**THE TASK:**
A word-for-word copy of the lines below, starting at the line with "Click the Entity Number column header text" and ending at the last one, is what you should give. Omit every picture.

**PROVIDED MATERIAL:**
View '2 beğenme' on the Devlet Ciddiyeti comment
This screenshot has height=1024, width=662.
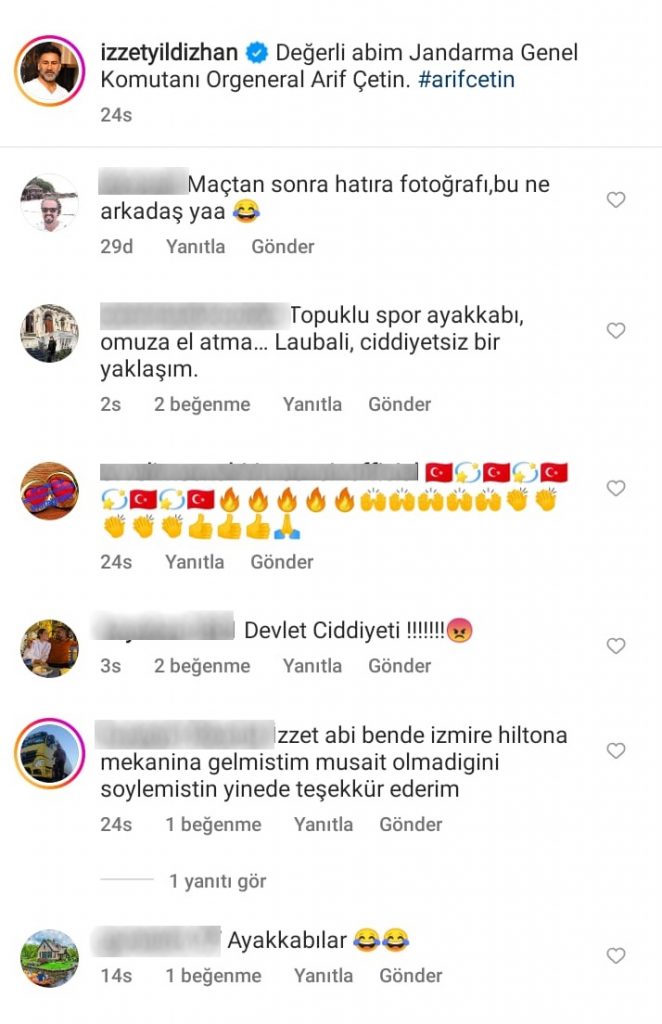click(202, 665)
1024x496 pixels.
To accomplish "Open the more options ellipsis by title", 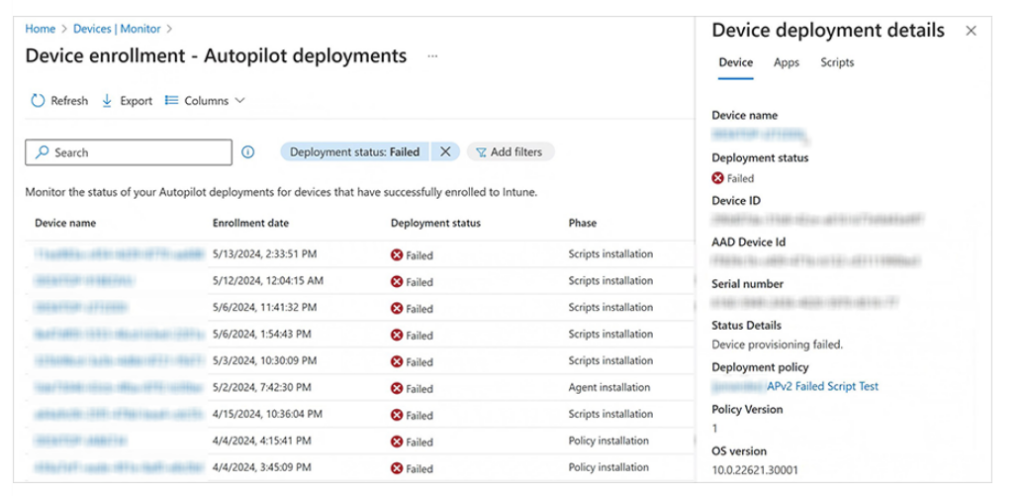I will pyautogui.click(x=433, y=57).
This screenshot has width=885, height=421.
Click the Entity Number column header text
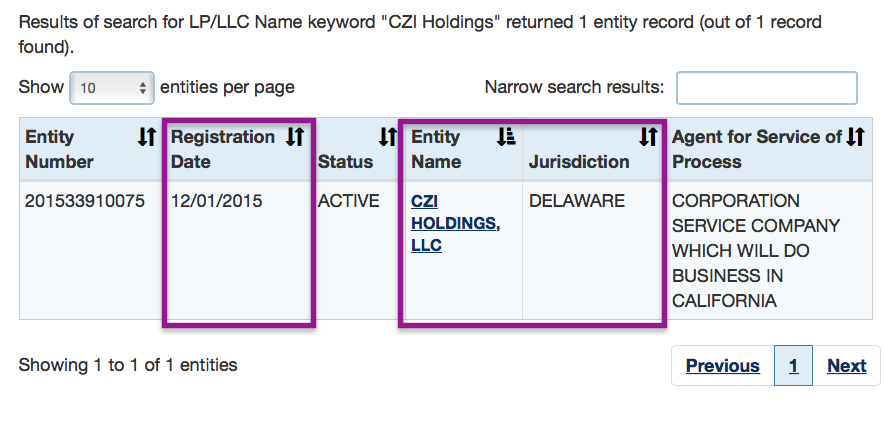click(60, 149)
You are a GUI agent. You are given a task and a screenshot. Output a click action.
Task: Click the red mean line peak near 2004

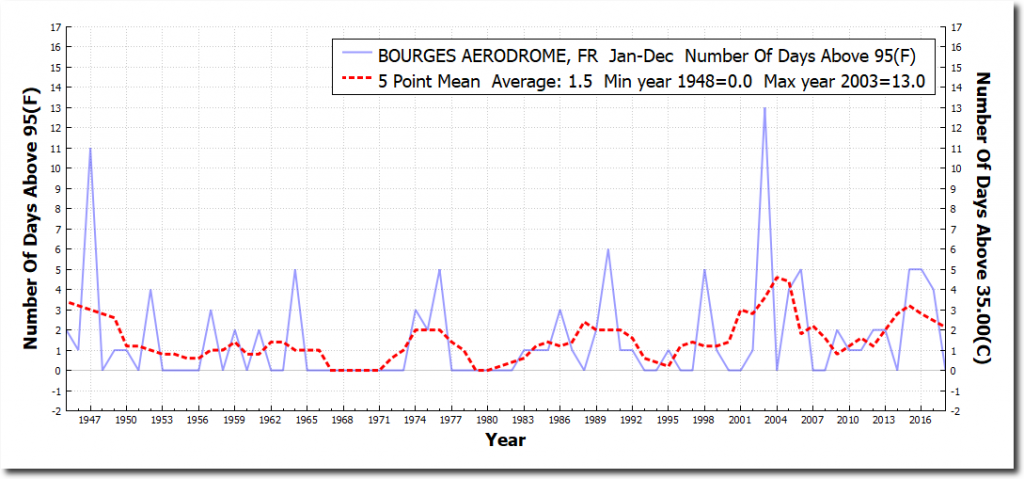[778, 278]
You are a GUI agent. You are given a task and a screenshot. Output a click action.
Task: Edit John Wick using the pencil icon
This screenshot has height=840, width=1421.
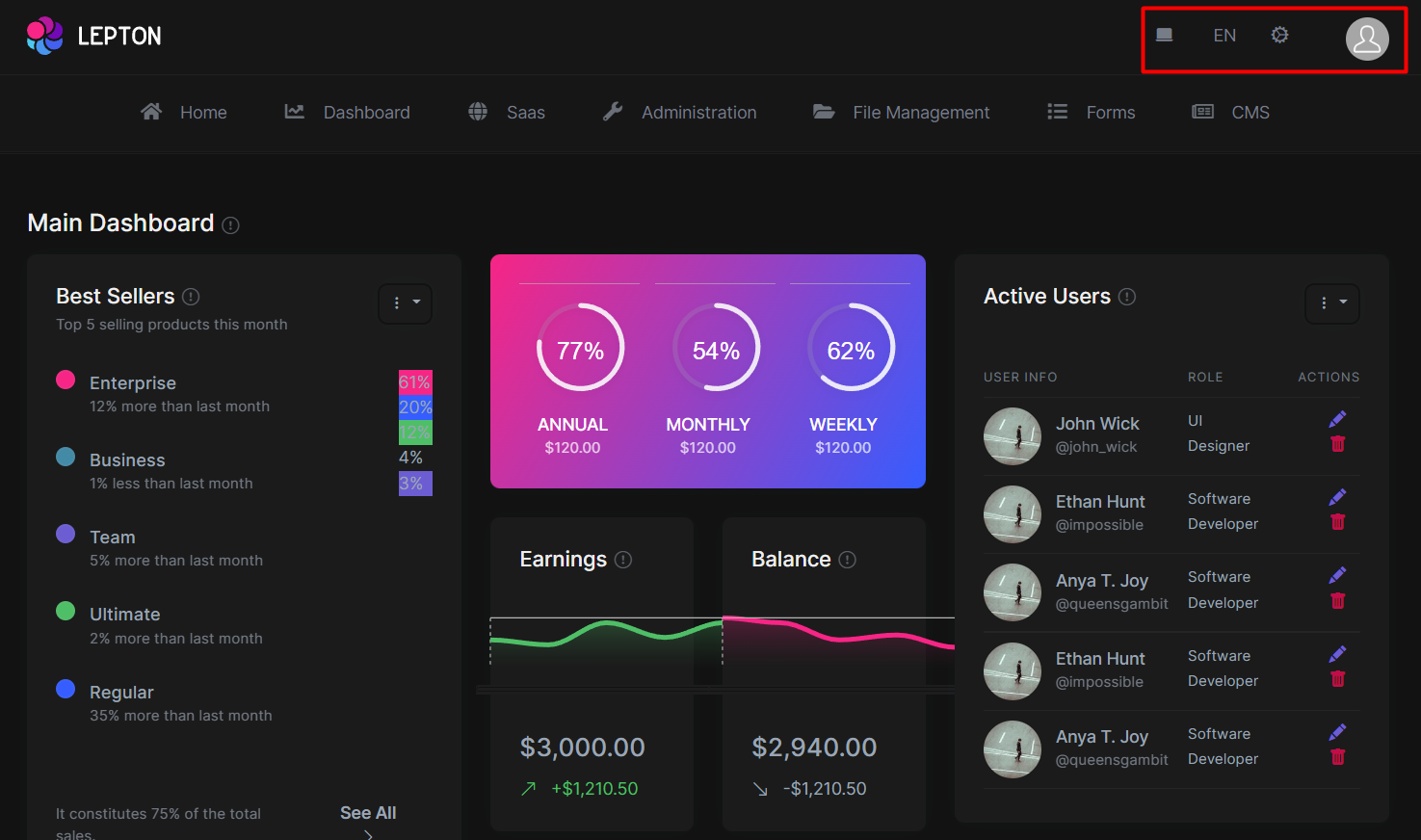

**RESPONSE AREA:**
Click the Entity Number column header text
click(60, 149)
You are a GUI agent. You are given a task and a screenshot. Output a click action.
Task: Click the red mean line peak near 2004

[778, 278]
You are a GUI agent. You are given a task and a screenshot. Output a click action.
Task: Edit John Wick using the pencil icon
This screenshot has height=840, width=1421.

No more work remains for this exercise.